» **Data records**:
┄┄┄┄┄┄┄┄┄┄┄┄┄┄┄┄┄┄┄┄

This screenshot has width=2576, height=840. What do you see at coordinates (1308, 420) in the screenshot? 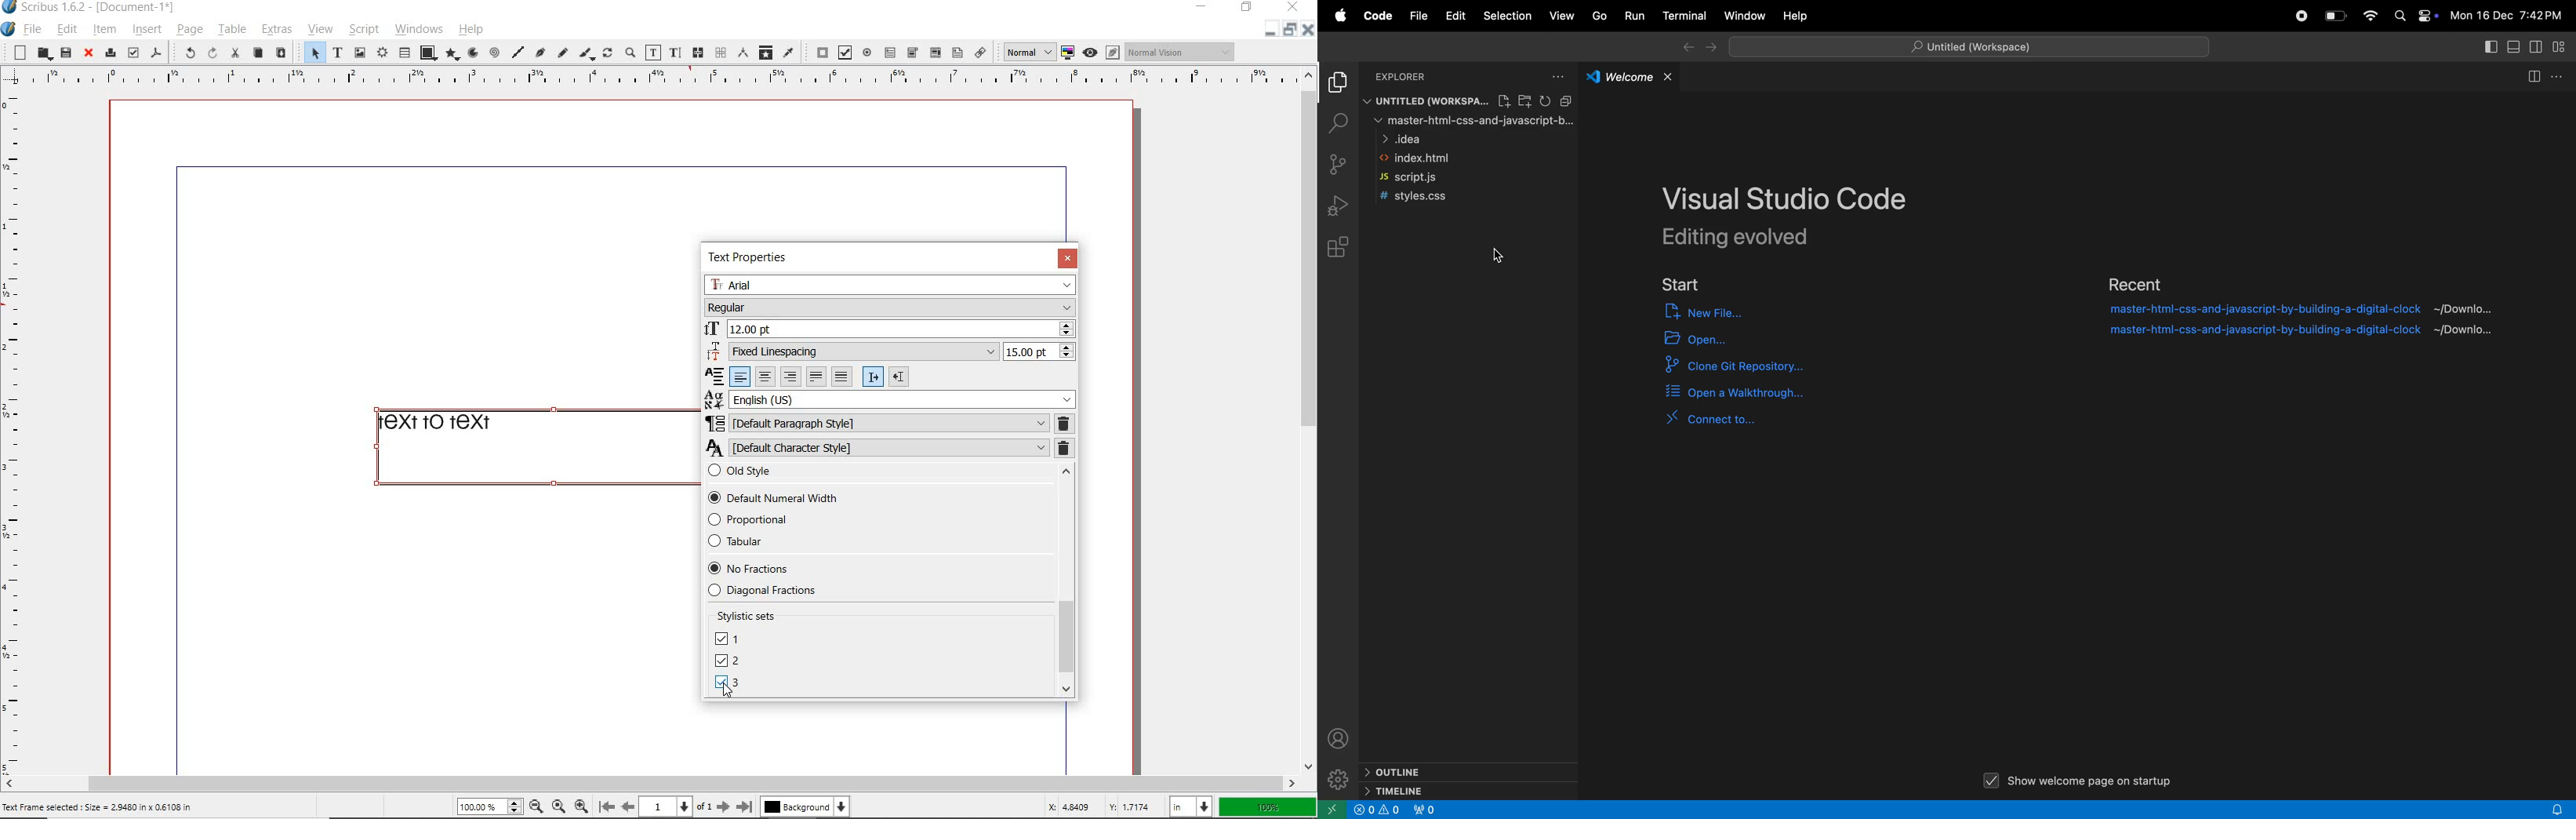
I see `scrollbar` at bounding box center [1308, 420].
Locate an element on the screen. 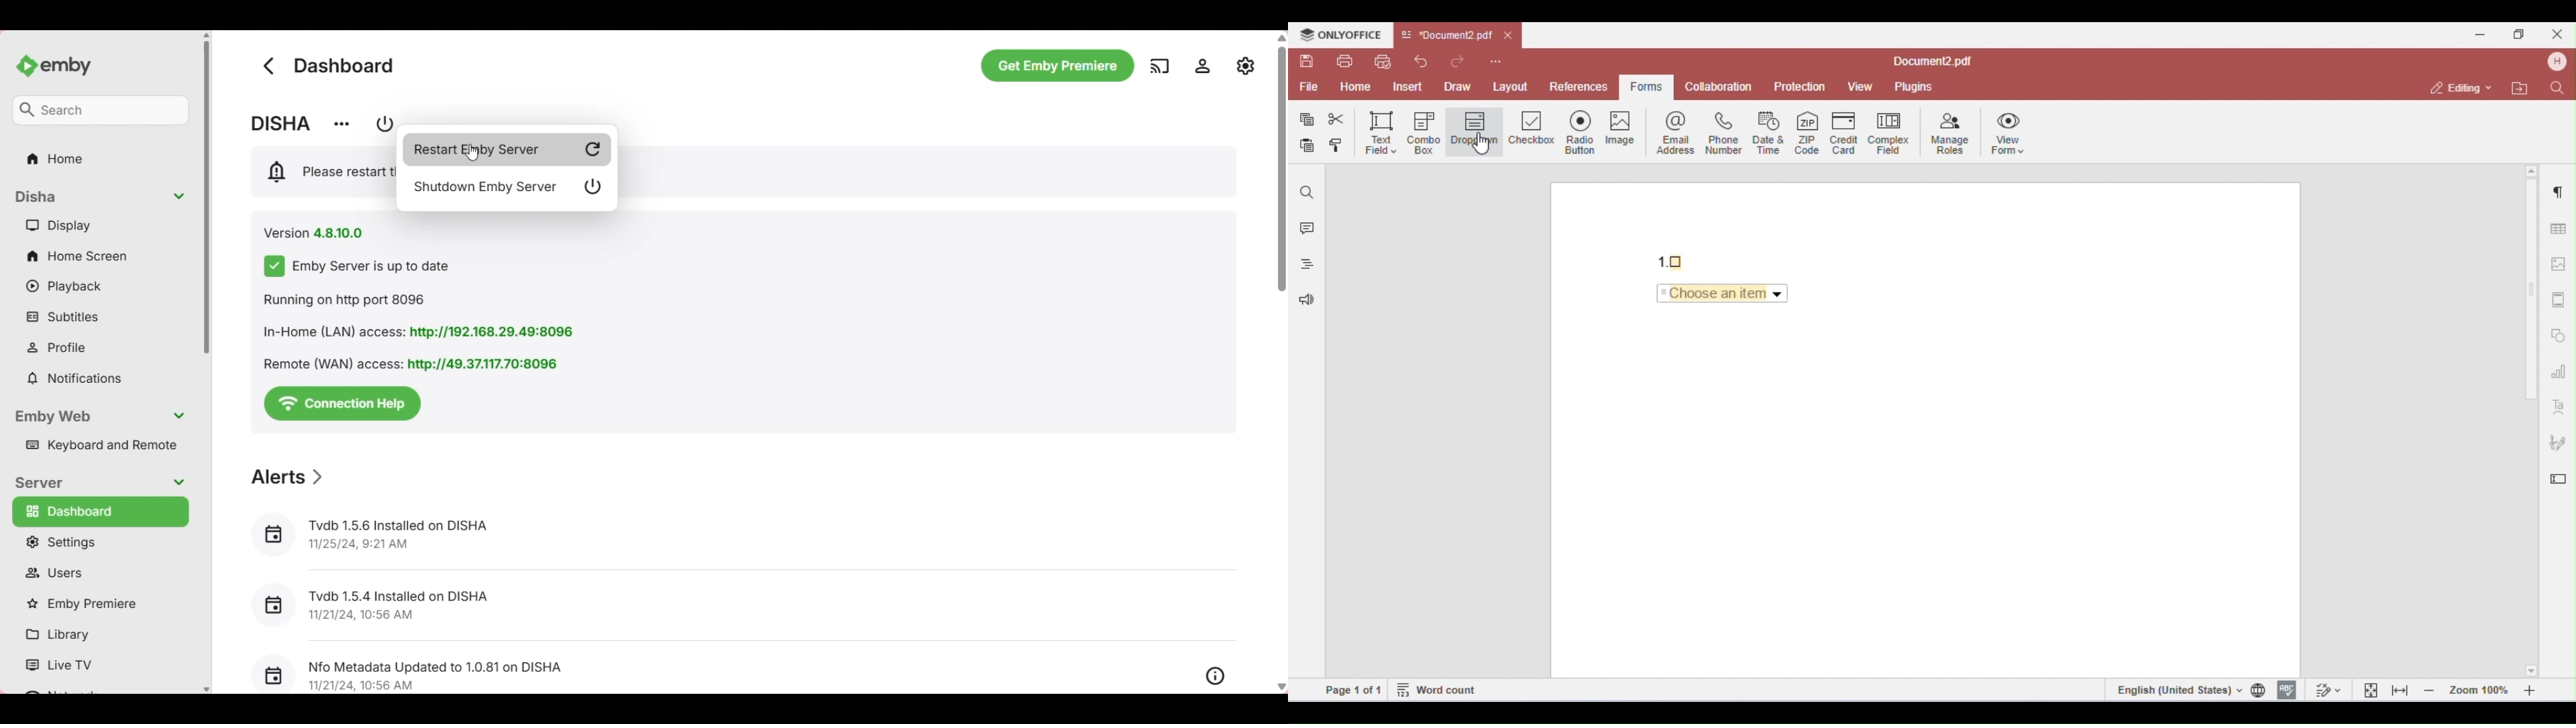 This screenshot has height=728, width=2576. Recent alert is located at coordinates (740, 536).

┄┄┄┄┄┄┄┄┄┄┄┄┄┄┄┄┄┄┄┄

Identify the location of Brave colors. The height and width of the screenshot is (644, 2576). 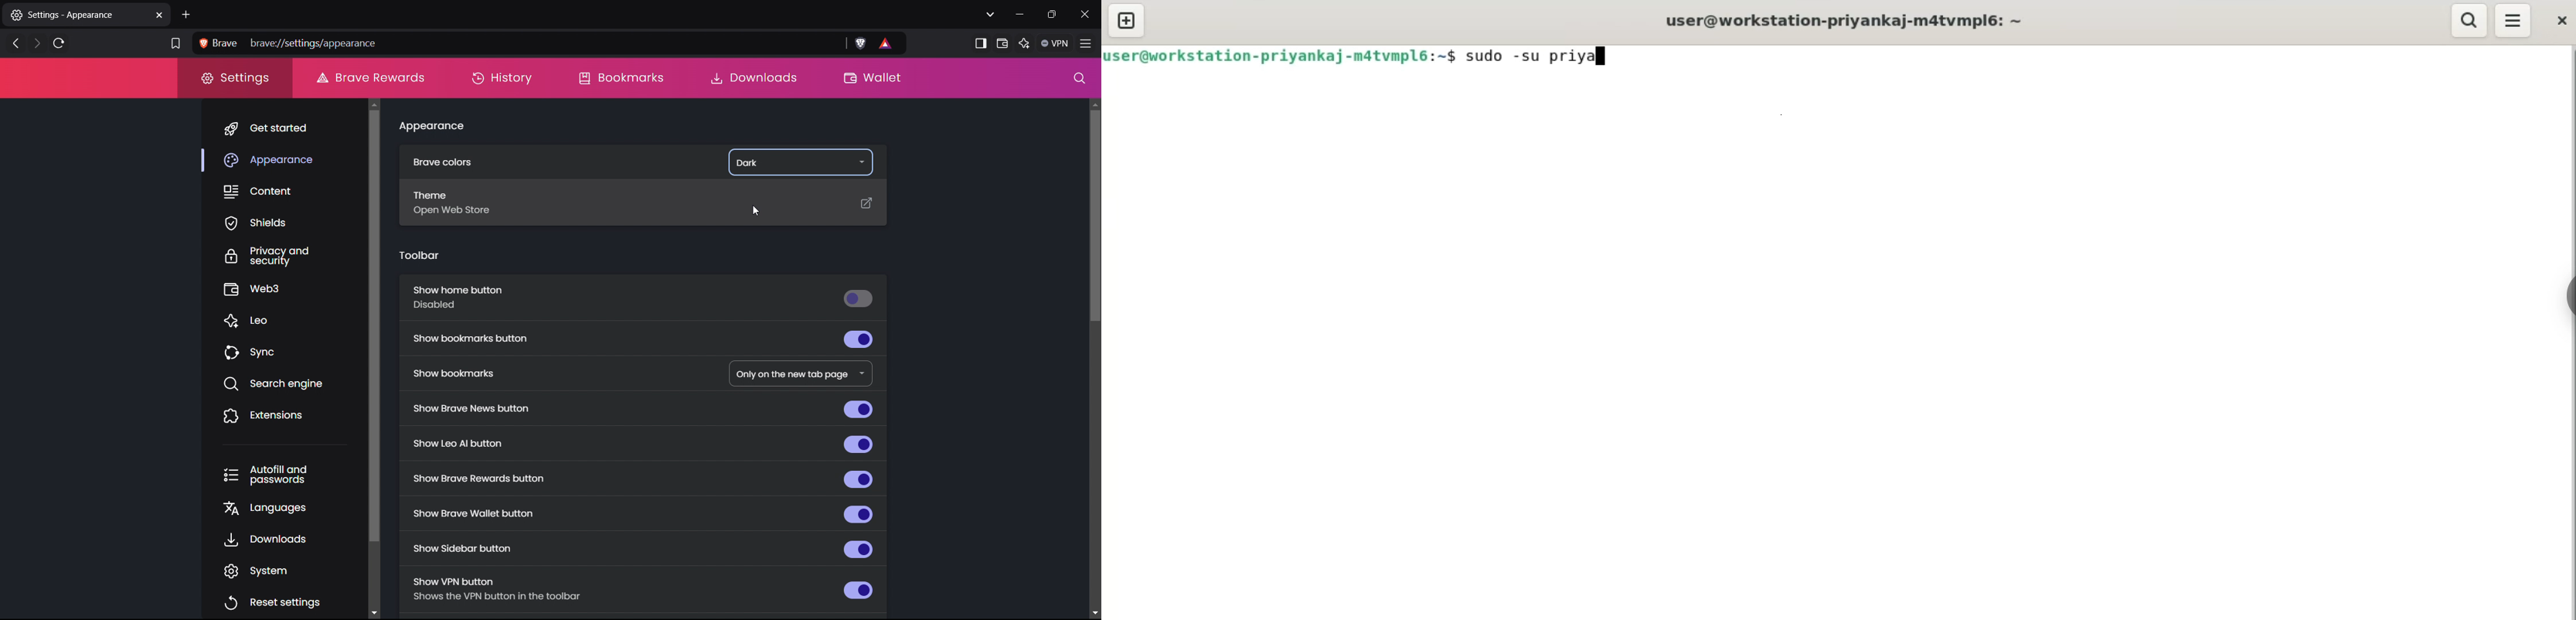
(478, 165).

┄┄┄┄┄┄┄┄┄┄┄┄┄┄┄┄┄┄┄┄

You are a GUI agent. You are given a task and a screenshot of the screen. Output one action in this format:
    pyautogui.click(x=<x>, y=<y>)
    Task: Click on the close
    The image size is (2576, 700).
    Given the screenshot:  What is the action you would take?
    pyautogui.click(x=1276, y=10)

┄┄┄┄┄┄┄┄┄┄┄┄┄┄┄┄┄┄┄┄

» **Task description**:
Retype the lines of the listing above exactly, starting at the line that contains "You are a GUI" and ending at the line that contains "pyautogui.click(x=1276, y=10)".

» **Completed task**:
You are a GUI agent. You are given a task and a screenshot of the screen. Output one action in this format:
    pyautogui.click(x=<x>, y=<y>)
    Task: Click on the close
    The image size is (2576, 700).
    Given the screenshot:  What is the action you would take?
    pyautogui.click(x=1276, y=10)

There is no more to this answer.